Christopher, conocido cariñosamente como "El Negrito", caminaba por la calle cuando fue abordado por Valeria, una de las implicadas, quien lo invitó a acompañarla a un barranco cercano ubicado detrás del Cereso número 1, bajo el pretexto de tirar a un perro moribundo que llevaba atado a una cadena.

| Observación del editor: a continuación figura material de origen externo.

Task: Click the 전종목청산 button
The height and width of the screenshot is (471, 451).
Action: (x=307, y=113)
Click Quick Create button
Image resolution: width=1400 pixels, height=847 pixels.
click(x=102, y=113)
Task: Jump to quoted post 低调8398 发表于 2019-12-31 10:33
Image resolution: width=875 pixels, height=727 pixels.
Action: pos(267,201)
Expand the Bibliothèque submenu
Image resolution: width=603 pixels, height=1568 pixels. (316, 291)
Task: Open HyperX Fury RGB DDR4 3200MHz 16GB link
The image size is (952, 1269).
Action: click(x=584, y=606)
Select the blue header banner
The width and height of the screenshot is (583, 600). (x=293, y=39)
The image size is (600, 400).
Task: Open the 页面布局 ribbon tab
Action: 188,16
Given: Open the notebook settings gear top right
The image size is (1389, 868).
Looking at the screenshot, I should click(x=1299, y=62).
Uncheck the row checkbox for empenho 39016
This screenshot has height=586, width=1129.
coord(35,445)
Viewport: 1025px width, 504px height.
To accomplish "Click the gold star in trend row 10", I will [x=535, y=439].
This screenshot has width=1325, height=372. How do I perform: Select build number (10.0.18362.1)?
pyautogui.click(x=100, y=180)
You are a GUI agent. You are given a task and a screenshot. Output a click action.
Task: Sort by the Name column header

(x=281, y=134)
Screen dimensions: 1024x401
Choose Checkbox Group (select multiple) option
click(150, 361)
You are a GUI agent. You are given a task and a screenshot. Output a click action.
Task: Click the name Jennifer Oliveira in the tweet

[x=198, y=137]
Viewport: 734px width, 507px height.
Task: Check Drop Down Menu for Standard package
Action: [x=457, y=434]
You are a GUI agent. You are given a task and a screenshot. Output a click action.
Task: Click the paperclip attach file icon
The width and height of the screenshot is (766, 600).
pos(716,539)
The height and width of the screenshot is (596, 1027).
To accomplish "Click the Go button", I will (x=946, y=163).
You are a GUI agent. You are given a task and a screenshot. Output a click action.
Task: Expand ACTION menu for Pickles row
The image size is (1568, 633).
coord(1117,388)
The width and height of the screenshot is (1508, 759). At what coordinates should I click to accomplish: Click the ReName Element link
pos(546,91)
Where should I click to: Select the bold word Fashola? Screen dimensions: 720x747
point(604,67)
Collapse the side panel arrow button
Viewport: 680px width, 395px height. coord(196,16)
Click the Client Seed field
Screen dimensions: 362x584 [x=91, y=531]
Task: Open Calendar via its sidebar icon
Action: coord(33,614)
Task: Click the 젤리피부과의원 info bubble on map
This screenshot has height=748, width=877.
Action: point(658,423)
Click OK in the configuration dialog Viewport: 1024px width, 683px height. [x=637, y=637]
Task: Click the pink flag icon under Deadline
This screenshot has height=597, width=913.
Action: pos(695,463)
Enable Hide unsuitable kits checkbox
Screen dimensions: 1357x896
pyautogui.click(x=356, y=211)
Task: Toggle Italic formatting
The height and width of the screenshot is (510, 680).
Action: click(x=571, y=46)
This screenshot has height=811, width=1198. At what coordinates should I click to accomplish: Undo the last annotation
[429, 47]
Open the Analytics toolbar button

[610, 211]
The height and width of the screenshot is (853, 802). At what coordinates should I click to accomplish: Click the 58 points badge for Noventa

En el trayecto, se sumaron los hermanos de la niña, Jorge Eduardo e Irving, además de otra vecina identificada como Alma Leticia.
De acuerdo con la declaración judicial de uno de los imputados a la que se tuvo acceso, comenzaron a jugar a los criminales, cuando a Irving se le ocurrió la idea de secuestrar al niño argumentando que "le traía ganas".
A pesar de los ruegos de Christopher, quien suplicaba que lo dejaran ir prometiendo no decirle nada a su madre, los agresores procedieron a someterlo. Para callar sus llantos, le cubrieron el rostro con el hule de un paraguas abandonado y, posteriormente, le colocaron un plástico en la boca y un palo sobre el cuello, en el cual se subieron para asfixiarlo.
Valeria le propinó 22 puñaladas en el costado derecho con un cuchillo. La autopsia posterior confirmó que el menor falleció debido a una combinación de asfixia por estrangulación y traumatismos causados por objetos contundentes. Tras consumar el homicidio, los implicados cavaron una fosa, enterraron el cuerpo, lo cubrieron con hierbas y regresaron a sus hogares a bañarse y limpiar el arma y la cadena ensangrentadas.
¿Cómo dieron con el cadáver de Christopher?
Los cinco menores decidieron unirse a los operativos de búsqueda comunitarios, acompañando a la madre durante toda la madrugada y el día siguiente, simulando ayudar a localizar al infante que ellos mismos habían enterrado horas antes.
El caso dio un vuelco debido a la culpa de uno de los participantes. Durante la madrugada posterior, el menor despertó asustado manifestando que escuchaba la voz de la víctima y terminó confesando el suceso a su hermana. Su madre, al notar una conducta rebelde y tras escuchar parte de la situación, lo trasladó a las instalaciones de la Fiscalía General del Estado. Ante las autoridades, el menor terminó por confesar el crimen y guió a los agentes ministeriales hasta el arroyo. Al remover las ramas de la fosa clandestina, las autoridades localizaron el cadáver del niño, el cual aún llevaba en la bolsa de su pantalón un carrito azul con el que solía jugar.